Bu misâl, Allah’a ve ahiret gününe inanmayıp insanlara gösteriş için malını infak eden kimsenin, imanın huzur ve saadetinden habersiz, kaskatı kalbini tasvir eder. Ancak bu katılığı riyadan bir kabukla kapatmak istemektedir. Bu riya örtüsüne bürünmüş katı kalp, üzerinde biraz toprak bulunan pürüzsüz kaya gibidir. Üzerinde yumuşaklıktan, bitkiden eser olmayan bir taş parçasıdır. Katılığını gizlemek için üzeri hafif bir toprakla örtülmüştür. Tıpkı imandan mahrum kalplerin katılığını riyanın örtüp kapattığı gibi.
Bu temsile şöyle bir mânâ vermek de mümkündür: Üzerinde az bir toprak bulunan çıplak düz kayaya tohum ekilip, üzerine bol yağmur yağdığı zaman, o tohum topraksız tek başına kalır. Hatta tohum da kalmaz o da kaybolur. O kişi, ekinine ihtiyaç duyduğu zaman orada hiçbir şey bulamaz.
Sert bir kayalık arazi, yağan yağmurlar üzerinden kolayca akıp gitmekte. Bir çiftçi bu toprağın üzerindeki ince toprak tabakasına bir şeyler ekiyor, korumaya ve yetiştirmeye çalışıyor. Tohum çıkıyor, filizleniyor, çiftçi tohum dal budak saldı diye bakıp seviniyor.
Sonra bardaktan boşanırcasına bir yağmur başlıyor. Ve kayalığın üzerindeki o incecik toprak katmanını üzerindeki filizlerle beraber söküp silip süpürüyor. Sonunda çekilen tüm zahmetler, tüm emekler, harcanan tüm mesailer bir anda yok olup gidiyor. Çünkü bu filizler köksüzdü, tutunurluğu yoktu.

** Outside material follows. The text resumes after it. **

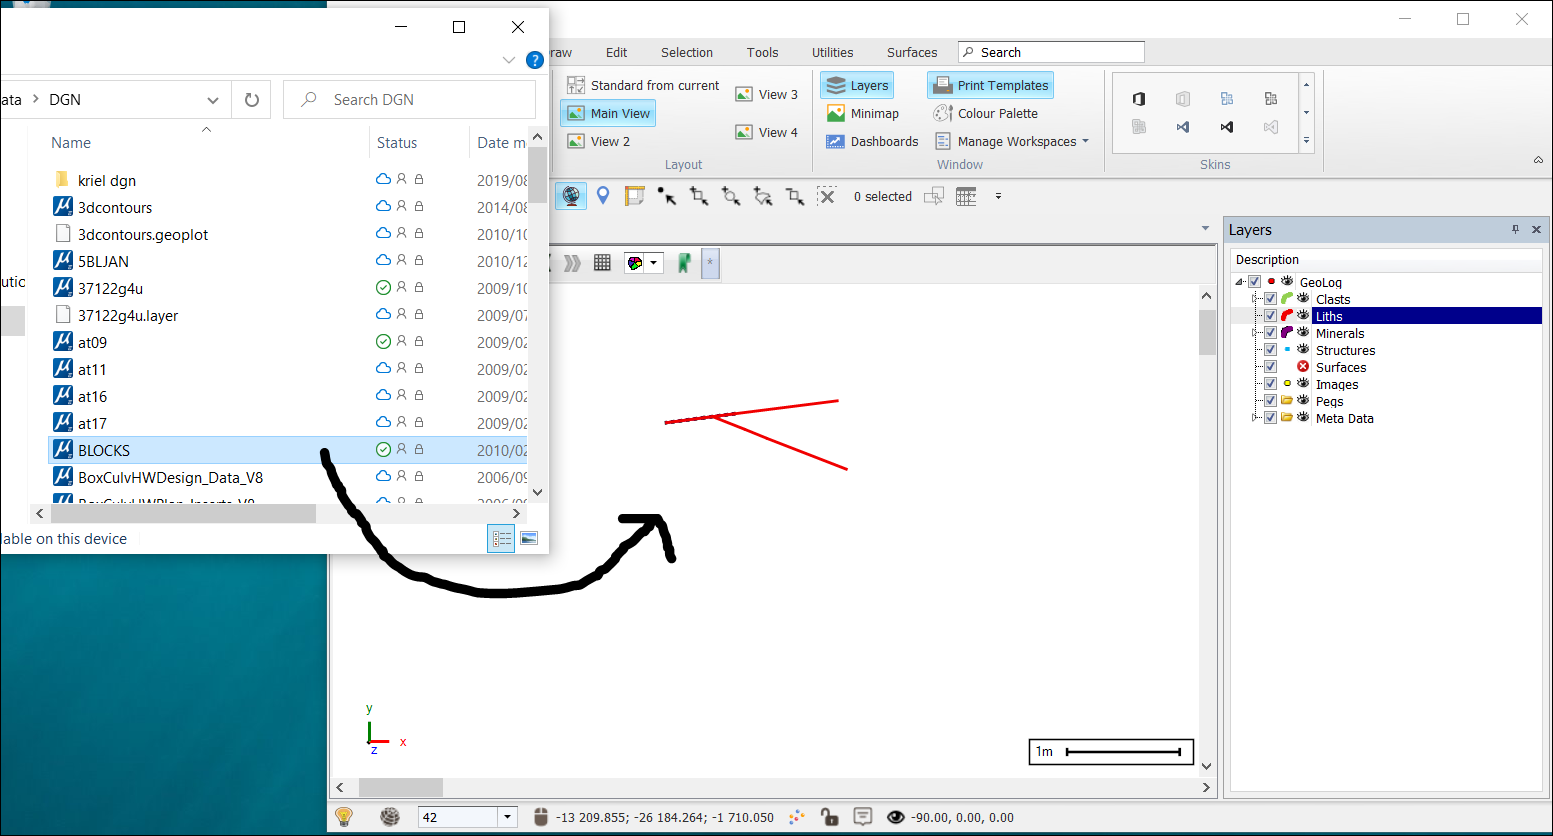Click the globe icon in the selection toolbar
This screenshot has height=836, width=1553.
pyautogui.click(x=571, y=196)

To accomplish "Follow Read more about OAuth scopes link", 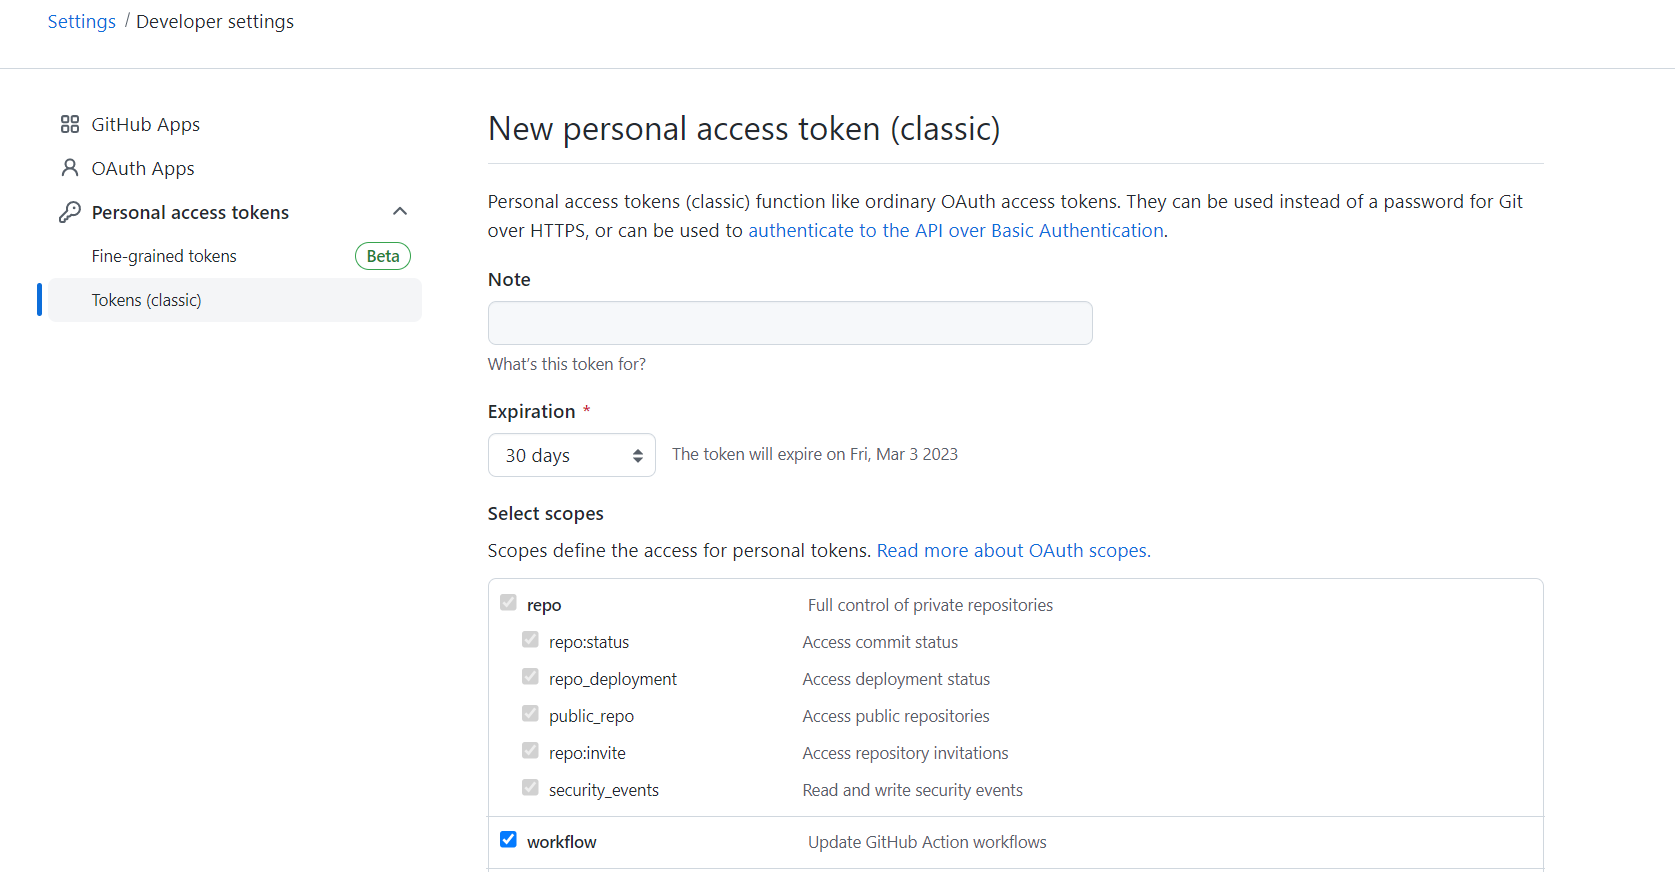I will pyautogui.click(x=1014, y=551).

İşte aynen bunun gibi infakını köklü bir imana dayandırmayan, basit, köksüz menfaatler için yapan kişinin ameli de böyle yok olup gidecektir. Yarına intikal etmeyecek ve Allah katında en ufak bir faydası bile görülmeyecektir. İnsanlara gösteriş için malını infak eden kalpler ne hayırlı bir semere verir, ne de ahirette bir sevaba erişir.
Riya
Riya, iş, söz ve davranışlarda gösterişe yer verme; bir iyiliği veya bir ameli Allah’ın rızasını kazanmak niyetiyle değil, insanların beğenisi için yapmaktır. Kulun Allah’a itaat ederken insanlara yaranmak istemesidir. Taatinde Allah’tan başkasına gönül vermektir. Allah’a itaat etmiş gözükürken, aslında kulların beğenilerini toplamaya çalışmaktır.
Riya, kâfir ve münafıkların vasfıdır. Dört derecesi vardır:
Birincisi, riyanın en ağır olanıdır. Yaptığı ibadette hiç sevap niyeti yoktur. İnsanların yanında abdestsiz bile namaz kıldığı halde, yalnız kaldığı zaman hiç kılmayan kimse gibi. Bu namaz sırf insanlara gösteriş içindir, hiçbir hayrı yoktur.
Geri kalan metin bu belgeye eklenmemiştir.